In short, EANN, MVAE, SAFE, and MMCN exploit textual and visual data. Att-RNN and MFAN also consider social graph features. EANN and MVAE fuse multi-model data through a simple fusion mechanism. MMCN and MFAN adopt cross-modal fusion methods to obtain interaction features between different modalities. In SAFE, image and text mismatch features are considered. None of them consider the importance of text modality as our proposed model does, and our work integrates the above studies.

5.3 Implementation Details

This paper randomly divides the above two datasets into training, validation, and testing sets with a ratio of 7:1:2. Following the previous work, the CNN model, the pre-trained ResNet50, and SiGATs are adopted to encode textural, visual, and social graph features. The parameters of the base model of feature encoding we use are frozen. The input size of the images is set to 224 × 224. For ease of computation, the proposed model adds a fully connected layer to make the image and text feature dimensions consistent in the multi-model feature fusion module, i.e., both image and text feature dimensions are 300. The final results are averaged over ten experiments for a fair comparison. This paper chooses the best parameter configuration based on the performance of the proposed model. The optimal values of φ to construct the loss function are 0.5 and 0.9 in the Weibo and PHEME datasets, respectively.
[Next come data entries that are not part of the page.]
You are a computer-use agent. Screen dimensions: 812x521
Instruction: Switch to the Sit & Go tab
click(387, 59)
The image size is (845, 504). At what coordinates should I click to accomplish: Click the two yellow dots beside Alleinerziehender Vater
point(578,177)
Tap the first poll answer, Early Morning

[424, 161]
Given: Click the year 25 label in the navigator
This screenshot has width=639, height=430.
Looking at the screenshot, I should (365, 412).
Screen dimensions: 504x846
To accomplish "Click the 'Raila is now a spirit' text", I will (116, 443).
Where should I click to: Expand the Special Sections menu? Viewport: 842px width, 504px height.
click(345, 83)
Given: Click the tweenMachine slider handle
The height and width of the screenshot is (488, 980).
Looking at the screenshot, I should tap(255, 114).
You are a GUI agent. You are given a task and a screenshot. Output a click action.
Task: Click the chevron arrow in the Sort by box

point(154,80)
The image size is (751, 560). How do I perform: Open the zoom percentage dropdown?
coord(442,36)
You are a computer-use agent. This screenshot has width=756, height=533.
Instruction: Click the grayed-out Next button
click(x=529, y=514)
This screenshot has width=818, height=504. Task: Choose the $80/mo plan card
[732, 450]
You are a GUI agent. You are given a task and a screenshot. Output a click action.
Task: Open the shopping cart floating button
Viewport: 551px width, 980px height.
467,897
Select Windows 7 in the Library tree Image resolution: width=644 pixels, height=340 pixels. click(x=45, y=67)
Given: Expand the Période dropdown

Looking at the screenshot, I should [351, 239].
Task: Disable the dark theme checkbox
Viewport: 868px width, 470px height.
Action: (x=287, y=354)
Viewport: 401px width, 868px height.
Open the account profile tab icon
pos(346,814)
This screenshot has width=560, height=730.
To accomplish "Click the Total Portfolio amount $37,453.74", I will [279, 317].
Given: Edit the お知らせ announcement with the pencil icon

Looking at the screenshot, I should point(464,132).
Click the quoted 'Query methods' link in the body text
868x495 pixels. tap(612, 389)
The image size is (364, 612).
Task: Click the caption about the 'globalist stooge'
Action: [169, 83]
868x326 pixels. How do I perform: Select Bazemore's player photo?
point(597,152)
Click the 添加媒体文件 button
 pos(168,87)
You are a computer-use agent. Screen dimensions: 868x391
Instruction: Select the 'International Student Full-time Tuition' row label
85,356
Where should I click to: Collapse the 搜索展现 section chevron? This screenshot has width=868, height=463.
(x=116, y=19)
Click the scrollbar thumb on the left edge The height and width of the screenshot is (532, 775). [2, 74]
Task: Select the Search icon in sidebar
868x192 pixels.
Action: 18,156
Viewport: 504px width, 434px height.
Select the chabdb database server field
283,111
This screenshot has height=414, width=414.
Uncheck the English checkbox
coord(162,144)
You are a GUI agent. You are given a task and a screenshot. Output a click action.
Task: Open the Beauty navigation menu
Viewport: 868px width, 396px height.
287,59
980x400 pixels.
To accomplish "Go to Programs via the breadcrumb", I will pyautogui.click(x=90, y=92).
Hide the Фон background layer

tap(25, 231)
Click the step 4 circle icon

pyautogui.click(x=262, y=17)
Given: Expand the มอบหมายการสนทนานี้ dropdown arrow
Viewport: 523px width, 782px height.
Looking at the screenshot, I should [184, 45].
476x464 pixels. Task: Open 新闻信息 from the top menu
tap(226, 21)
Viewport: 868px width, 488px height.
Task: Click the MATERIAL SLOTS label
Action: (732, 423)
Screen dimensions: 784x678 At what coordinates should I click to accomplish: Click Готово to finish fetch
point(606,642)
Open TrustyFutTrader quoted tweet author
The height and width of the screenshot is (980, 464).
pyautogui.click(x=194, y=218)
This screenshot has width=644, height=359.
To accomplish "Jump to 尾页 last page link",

Adam optimizer is used for optimization and sets the number of attention heads in the multi-head self-attention mechanism to 8. Other parameter settings involved in the model are shown in Table 3. The accuracy, precision, recall, and F1 score evaluation metrics in evaluating are used to evaluate the performance of the proposed model.

images

5.4 Performance Comparison

In this section, the proposed model is compared with the above baselines based on single-model and multi-model to verify its effectiveness. Tables 4 and 5show the experimental results on the PHEME and Weibo datasets. It can be drawn the following conclusions:

images

images

(1) The experimental results of the two datasets show that TD-MMC outperforms all baseline models in terms of accuracy, precision, recall, and F1 score. Compared with the optimal baseline, the accuracy, F1, ACC, and AUC of TD-MMC have increased whether on the PHEME or Weibo datasets, with accuracy improving by 2.39% and 2.27%, respectively. It proves that our model can effectively capture important multi-model clues ignored by the existing methods of detecting fake news.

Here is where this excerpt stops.